Exercises:
1. In the comment thread on religion and homosexuality, what were the edicts against homosexuality in Leviticus an attempt to do?
2. Decide whether each statement agrees with the comment thread on religion and homosexuality, answering yes or no and quoting the words that settle it.
(a) Islam has historically been doctrinally opposed to same-sex contact.
(b) Every sect in South Asia forbids same-sex sexuality.
(c) Eating shellfish is given as a practice of the competing local religions.
3. Carry the comment thread on religion and homosexuality forward from its final sentence.

Passage to read:
* * *

Or, presumably, if it concludes that there might some day come to be a deity, or other vastly powerful entity, who would prefer having objected to gay marriage.
Of course, all of this further presumes that there aren't/won't be other vastly powerful entities whose preferences have equal weight in opposite directions.
There's a chicken and egg issue here. Were pre-existing anti-homosexuality values co-opted into early Judaism? Or did the Judeo-Chiristian ideology spread the values beyond their "natural" spread? The only empirical evidence for this question I can think of is non-Judeo-Christian attitudes. What are the historical attitudes towards homosexuality among East Asians and South Asians?
More broadly, people's attitudes towards women and nerds are just as much expressions of values, not long-ranged utilitarian calculations.
Like most of Leviticus, the edicts against homosexuality were an attempt to belatedly change 'have no gods before me' into 'don't have any other gods, period' by banning all of the specific religious practices of the competing local religions, which involved things like, say, eating shellfish, wearing sacred garb composed of mixed fibers, etc.
So maybe some of them were homophobes, but it's not necessary; and if they'd all been homophobes there wouldn't have been a need to establish the rule.
That's a good point. It fairly strongly suggests that Judeo-Christian anti-homosexuality values would not survive coherent extrapolation because it provides an explanation for why the value was included originally. As JoshuaZ stated, I don't expect religious values whose sole function was religious in-group-ism to persist after a CEV process.
Well, if Christian anti-homosexuality was just a religious in-group-ism, they wouldn't be outraged by non-Christians having sex with members of the other sex any more than by (say) non-Christians eating meat on Lent Fridays. Are they?
Man, that's variable. Especially in South Asia, where "Hinduism" is more like a nice box for outsiders to describe a huge body of different practices and theoretical approaches, some of them quite divergent. Chastity in general was and is a core value in many cases; where that's not the case, or where the particular sect deals pragmatically with the human sex drive despite teaching chastity as a quicker path to moksha, there might be anything from embrace of erotic imagery and sexual diversity to fairly strict rules about that sort of conduct. Some sects unabashedly embrace sexuality as a good thing, including same-sex sexuality. Islam has historically been pretty doctrinally down on it, but even that has its nuances -- sodomy was often considered a grave sin and still is in many places, while non-penetrative same-sex contact might well be seen as simply a minor thing, not strictly appropriate but hardly anything to get worked up about.

* * *

Supplied data:
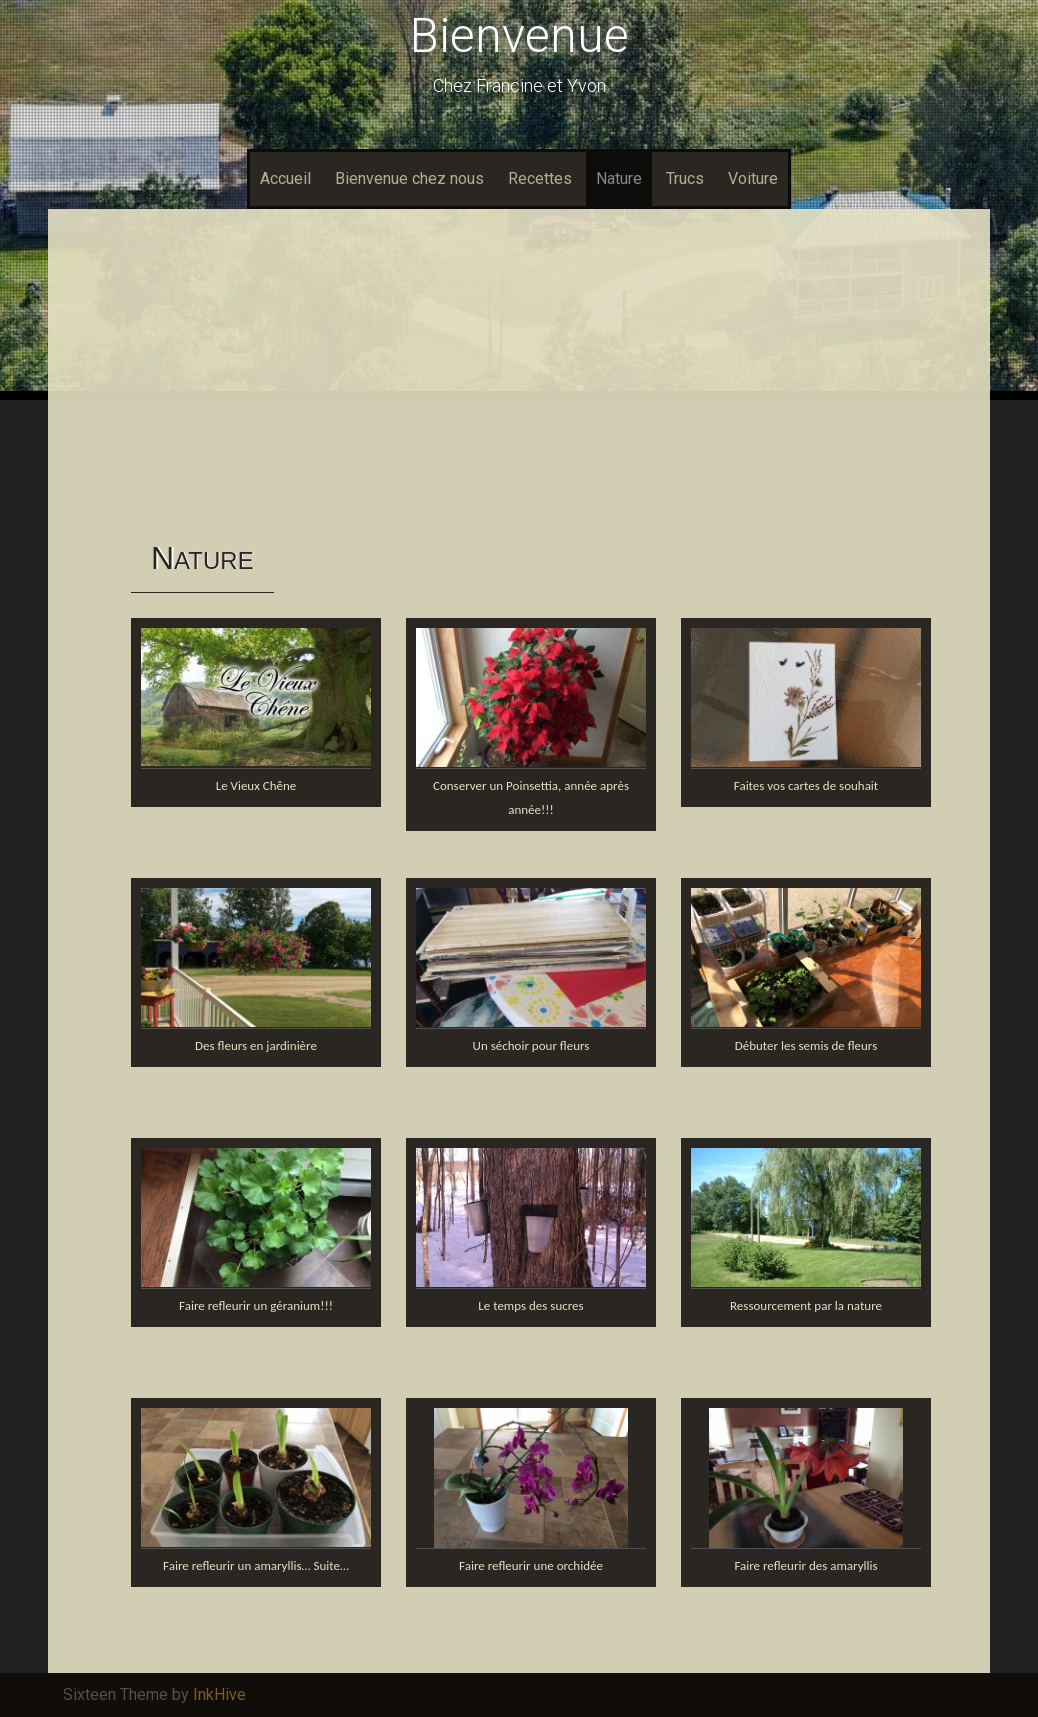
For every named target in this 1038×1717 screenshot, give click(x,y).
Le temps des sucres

* * *

Answers:
1. They were an attempt to belatedly change 'have no gods before me' into 'don't have any other gods, period' by banning the specific religious practices of the competing local religions.

2.
(a) Yes: "Islam has historically been pretty doctrinally down on it"
(b) No: "Some sects unabashedly embrace sexuality as a good thing, including same-sex sexuality."
(c) Yes: "which involved things like, say, eating shellfish"

3.
"East Asia" has a very large number of religions as well, and the influence of Confucianism and Buddhism hasn't been uniform in this regard. One vague generality that I might suggest as a rough guideline is that traditionally, homosexuality is sort of tolerated in the closet -- sure, it happens, but as long as everyone keeps up appearances and doesn't make a scene or get caught doing something inappropriate, it's no big deal. Some strains within Mahayana Buddhism have a degree of deprecation of sexual or gender-variant behavior; others don't. Theravada varies as well, but in different ways.
In both cases, cultures vary tremendously. If you widen the scope, many cultures, including many of the foregoing, have traditionally been a lot more accepting of sex and gender variance. There are and were some cultures that were extremely permissive about it.
If you want more on the subject of how people think about sexuality, try Straight by Hanne Blank. She tracks the invention of heterosexuality (a concept which she says is less than a century old) in the west.
If part of CEV is finding out how much of what we think is obviously true is just stuff that people made up, life could get very strange.
The word is likely that recent, but is she claiming that the idea of being interested in members of the other sex but not in members of the same sex as sexual partners was unheard-of before that? Or what does she mean exactly?
It's a somewhat complex book, but part of her meaning is that the idea that there are people who are only sexually interested in members of the other sex, and that this is an important category, is recent.
How could such a thesis be viable, when so much of the historical data has been lost?
There's more historical data than you might think-- for example, the way the Catholic Church defined sexual sin in terms of actions rather certain sins being associated with types of people who were especially tempted to engage in them.
There's also some history of how sexual normality became more and more narrowly defined (Freud has a lot to answer for), and then the definitions shifted.
A good bit of the book is available for free at amazon, and I think that would be the best way for you to see whether Blank's approach is reasonable.
The introduction is a catalog of ambiguities about sex, gender, and sexual orientation:
All of these are fair enough, and I've only read the introduction, but I don't have a lot of confidence that she goes on to resolve these contradictions in Less Wrong tree-falls-in-a-forest style. Instead of trying to clarify what people mean when they something like "most people are heterosexual," I get the feeling she only wants to muddy the waters enough to say "no they aren't."
I think her point is closer to "people make things up, and keep repeating those things until they seem like laws of the universe".
A possible conclusion is that once people make a theory about how something ought to be, it's very hard to go back to the state of mind of not having an opinion about that thing.
The amazon preview includes the last couple of chapters of the book.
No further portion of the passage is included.